** Start PAGE **
Which version of CUDAdrv/Julia are you using? You should never see CuError(701, nothing)
, but ERROR_LAUNCH_OUT_OF_RESOURCES
instead.
So yeah, you’re exhausting resources of the GPU (either in terms of registers, shared memory, or plainly exceeding the maximum number of threads or blocks you’re allowed to launch in each direction). You can use the APIs to query these limits.
Properties of the device:
julia> using CUDAdrv, CUDAnative
julia> dev = device()
CuDevice(0): GeForce GTX 970
julia> attribute(dev, CUDAdrv.MAX_BLOCK_DIM_X)
1024
Properties of a compiled kernel:
julia> function vadd(a, b, c)
i = (blockIdx().x-1) * blockDim().x + threadIdx().x
c[i] = a[i] + b[i]
return
end
vadd (generic function with 1 method)
julia> kernel = cufunction(vadd, NTuple{3,CuDeviceArray{Float32,2,AS.Global}})
[ Info: Building the CUDAnative run-time library for your sm_52 device, this might take a while...
** End PAGE **
In the CUDA forum post, turn the paragraph beginning "So yeah, you're exhausting resources" into a short list that keeps its main facts.
** Start GIVEN MATERIAL **
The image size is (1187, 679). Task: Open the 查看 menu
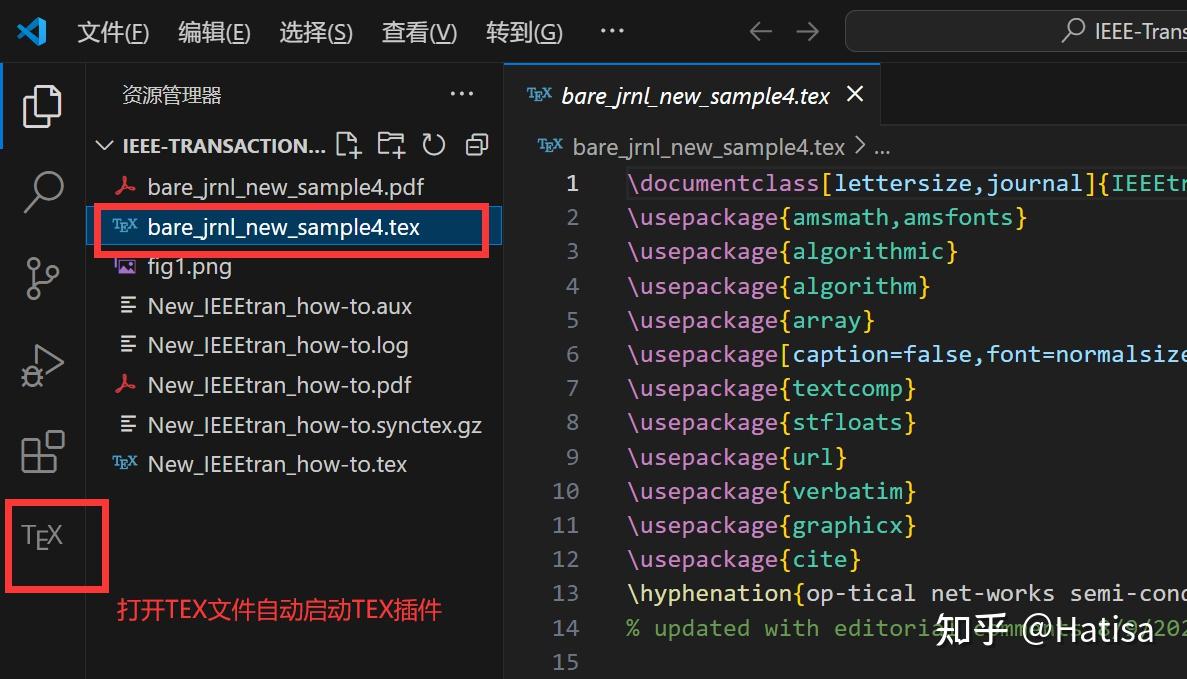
** End GIVEN MATERIAL **
• [RESPONSE FOR THIS EXERCISE]
- The launch is exhausting the GPU's resources, which may be:
  - registers
  - shared memory
  - the maximum number of threads or blocks allowed in each direction
- The APIs can be used to query these limits.